Start of RAW DATA
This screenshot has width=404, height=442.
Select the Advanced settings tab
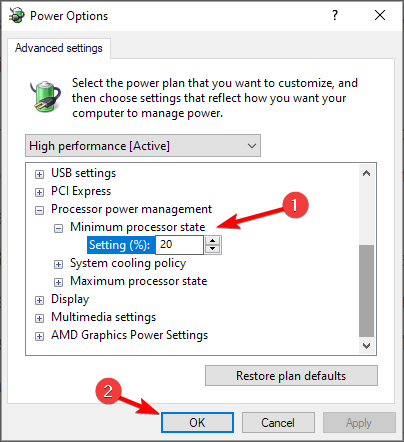pyautogui.click(x=59, y=48)
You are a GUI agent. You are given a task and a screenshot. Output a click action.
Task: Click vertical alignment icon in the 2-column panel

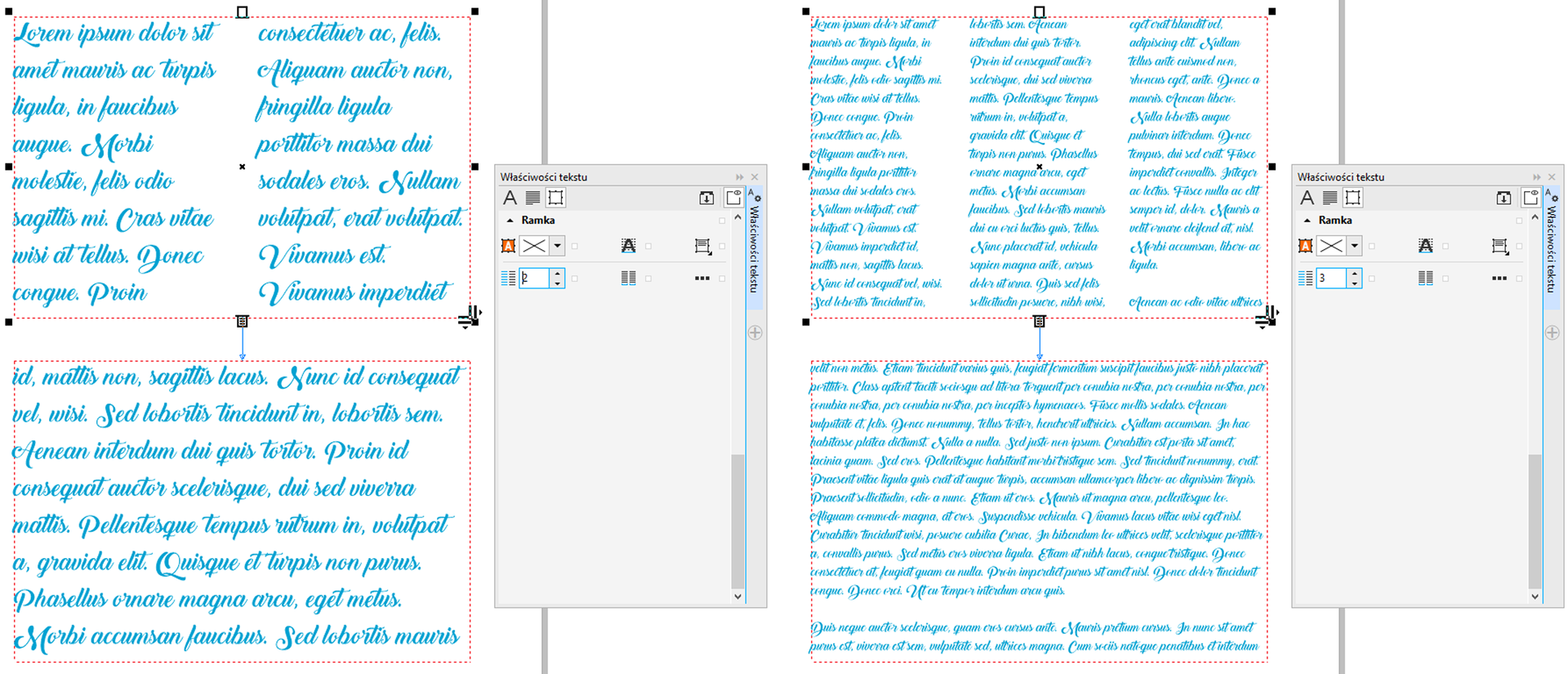702,246
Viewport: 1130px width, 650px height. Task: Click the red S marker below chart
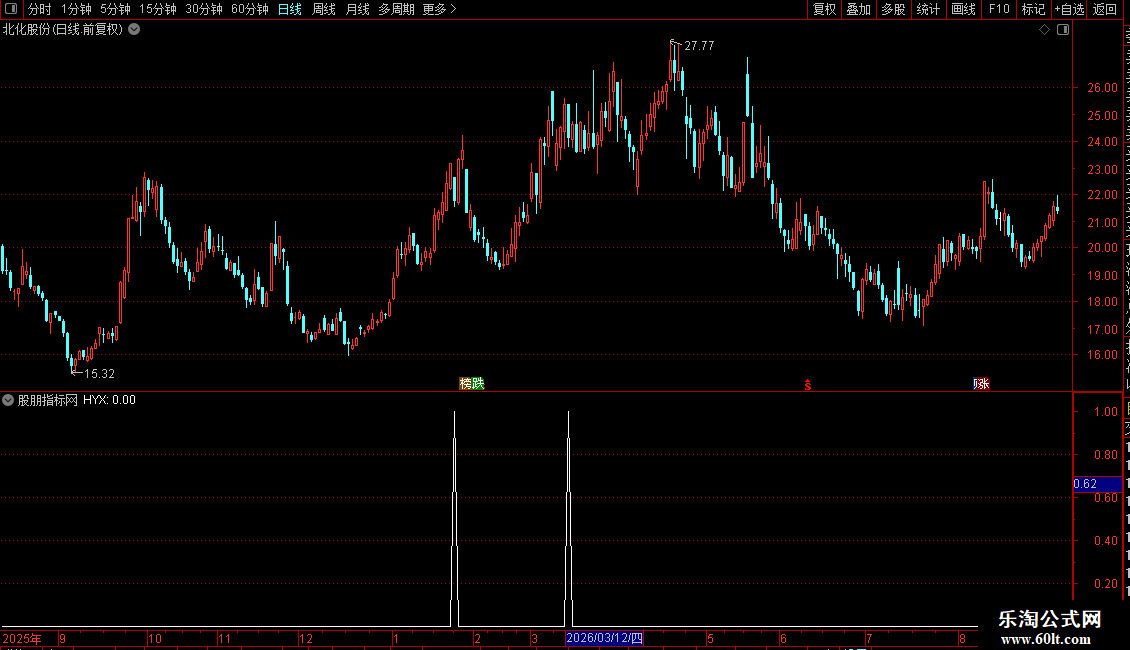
End of RAW DATA
- _EXERCISE INSTRUCTIONS_:
Set down word for word each line from the one containing "Select the Advanced settings tab" through the end of the material, and keep the pictures out of it.

- _RESPONSE TO THIS TASK_:
Select the Advanced settings tab
pyautogui.click(x=59, y=48)
You are a GUI agent. You are given a task and a screenshot. Output a click action.
Task: Click vertical alignment icon in the 2-column panel

702,246
Viewport: 1130px width, 650px height. Task: Click the red S marker below chart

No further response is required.